A cattle lease agreement allows a farmer to gain the benefits of a cow, bull or a herd of cattle without having to pay the full purchase price. Depending on the terms of the agreement, the farmer may also avoid other expenses, such as the cost of having to replace a cow that dies, some of the costs of feeding the cattle and some veterinary bills.
A cattle lease agreement can provide tax benefits for the seller. When a farmer purchases a cow, the seller immediately recognizes the full gain on the sale. According to Colorado State University, a lease allows the seller to recognize the sale income over time, and the seller gets the greatest tax benefit from a calf share agreement.
A cattle lease agreement allows a farmer to gain income from a herd, even if the farmer can no longer afford to feed and take care of the herd, without permanently selling the herd. If the farmer temporarily has a shortage of money, the farmer can lease out the herd and then take back the cattle when funds are available without having to borrow money to purchase many new animals.

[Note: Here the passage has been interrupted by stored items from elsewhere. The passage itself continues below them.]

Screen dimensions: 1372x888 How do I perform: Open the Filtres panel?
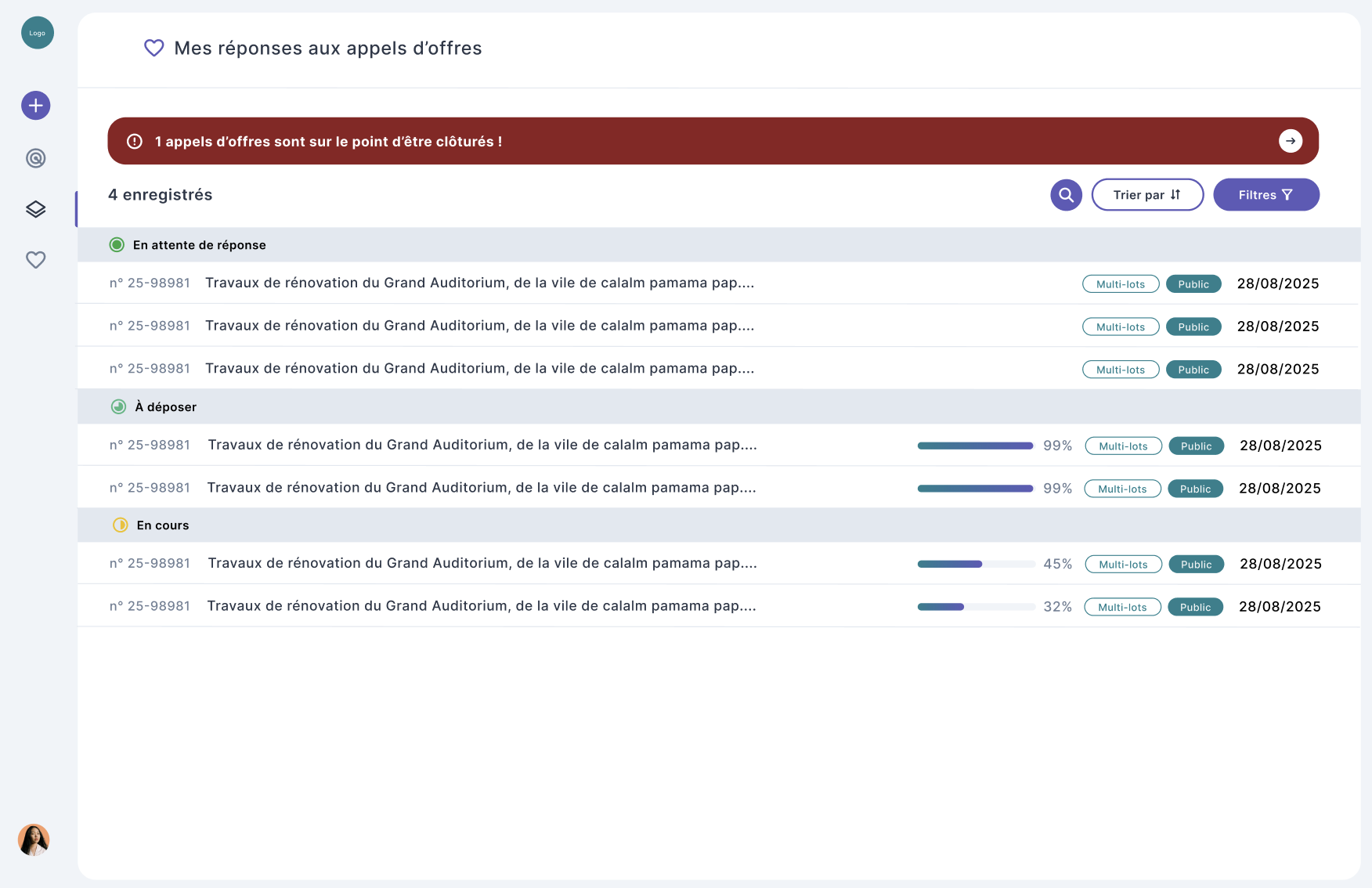coord(1265,195)
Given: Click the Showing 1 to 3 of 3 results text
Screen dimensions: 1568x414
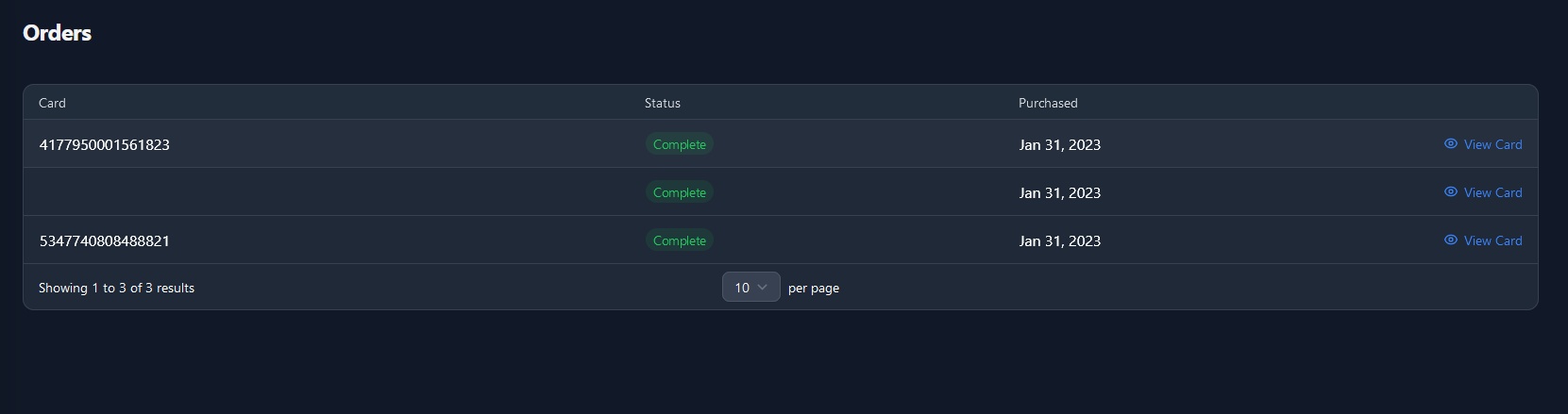Looking at the screenshot, I should pyautogui.click(x=116, y=288).
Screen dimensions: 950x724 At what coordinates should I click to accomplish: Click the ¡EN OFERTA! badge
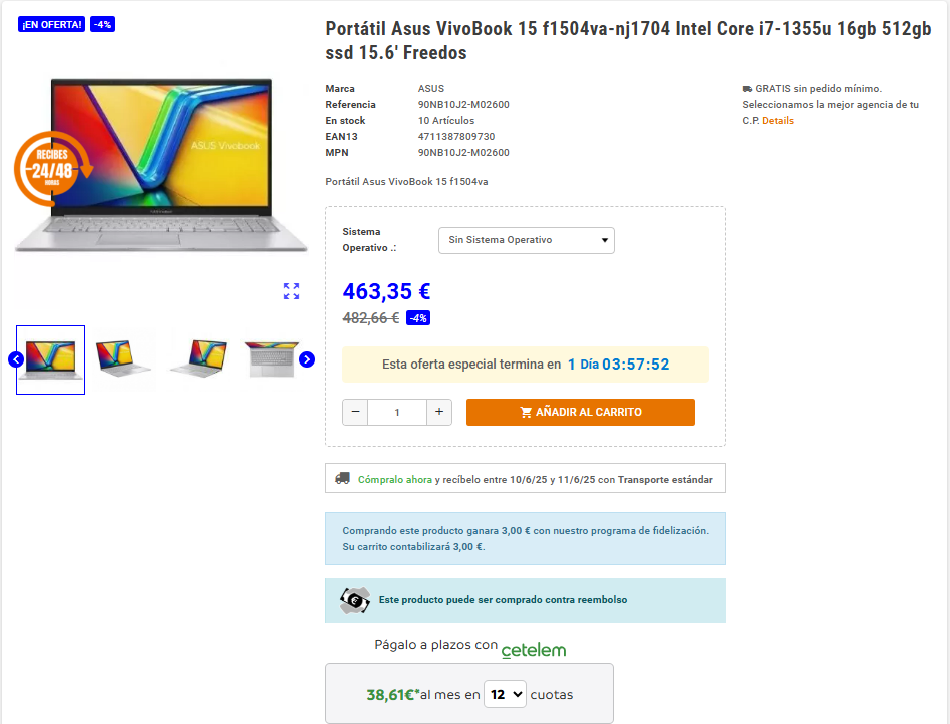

A cash lease agreement is one type of cattle lease agreement. In a cash lease agreement, the farmer pays a specific amount of money for full rights to each cow or bull. According to the University of Nebraska, Lincoln, cash lease agreements are most common for dairy cows. The farmer can simply compare the cost to purchase each dairy cow to the cost to lease a dairy cow to determine if the lease is worthwhile.
A share lease agreement gives the farmer a share of a herd of cattle instead of granting rights to an individual cow or bull. A share lease agreement is more common with beef cattle. The share lease agreement gives the lessor a percentage of the income that the lessee earns instead of a fixed rate per animal. This factor makes a share lease agreement more risky, because a drop in beef prices or an increase in pasture fees may reduce the lessor's income.
Either type of cattle lease agreement should include a list that gives exact details about which costs each partner has the responsibility to pay. The lease example that the University of Nebraska, Lincoln provides separates the pasture cost, the cost of grazing fees and the cost of grain and hay, and the lessor and the lessee each pay a different proportion of each of these bills.